L’episodio accaduto oggi a Tor Pignattara purtroppo segna solo la successiva tappa di un macabro copione. Una donna di 46 anni ha aggredito l’ex compagno sotto casa, colpendolo con l’acido su braccia e collo prima di barricarsi nella propria abitazione. L’uomo era al bar, lei lo ha attirato verso la casa dicendogli “devo darti una cosa”. Lui la segue, ignaro di ciò che stava per accadere. La donna gli dice di aspettarlo davanti al portone, pochi istanti dopo si sentono rumori dalla balconata. E l’uomo viene investito da una secchiata di acido, che gli ustiona la pelle, i vestiti, fino a che riesce ad arrivare ad una fontanella per calmare l’atroce dolore. Soccorso da alcuni ragazzi, viene trasportato in codice rosso al Sant’Eugenio. La donna, barricatasi in casa, è stata poi arrestata.

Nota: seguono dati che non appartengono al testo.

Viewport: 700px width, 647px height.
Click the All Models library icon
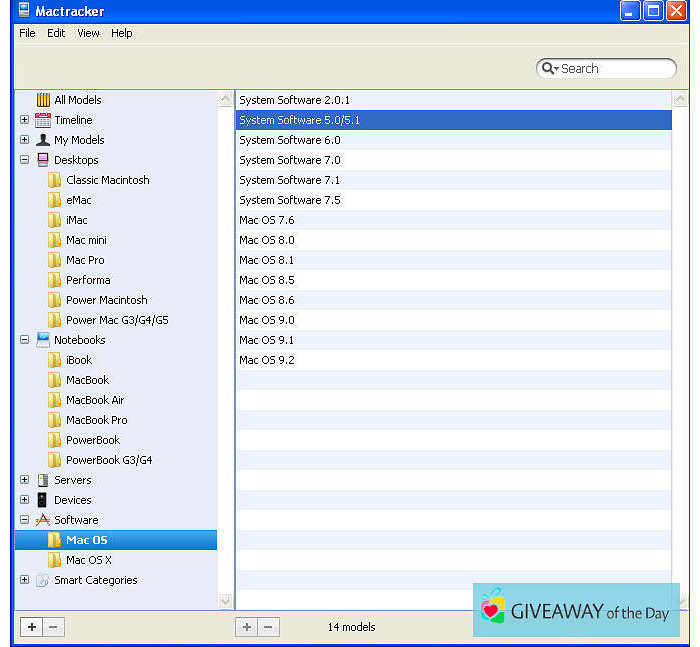pyautogui.click(x=43, y=100)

«E’ l’ennesimo episodio di violenza femminile che registriamo negli ultimi tempi», sottolinea l’avvocato Angelo Pisani, founder del contatto antiviolenza nazionale 1523.it – Potere ai Diritti. Il legale ricorda i tragici, analoghi precedenti. A Verona, nell’agosto 2024, una donna di 46 anni è stata arrestata per aver gettato acido sul volto dell’ex compagno e averlo ferito con un punteruolo. Il movente sarebbe stato legato a una disputa per l’affidamento del figlio minore. Nel 2020 a Brindisi una donna ha gettato acido addosso al marito, causandogli ustioni sull’80% del corpo. Un anno prima, a Legnano, Sara Del Mastro aveva sfregiato l’ex fidanzato Giuseppe Morgante, causandogli la possibile perdita di un occhio. La donna lo perseguitava da tempo con minacce e stalking.
«In Italia – spiega Pisani – questo tipo di aggressione è punita severamente dal codice penale (art. 583-quinquies), introdotto con il cosiddetto Codice Rosso, che prevede la reclusione da 8 a 14 anni per chi causa la deformazione dell’aspetto della persona mediante lesioni permanenti al viso».
«Anche al processo per la brutale aggressione di Tor Pignattara – annuncia infine Pisani – nel condannare duramente l’escalation di queste feroci violenze femminili, ci costituiremo parte civile come 1523.it e Potere ai Diritti».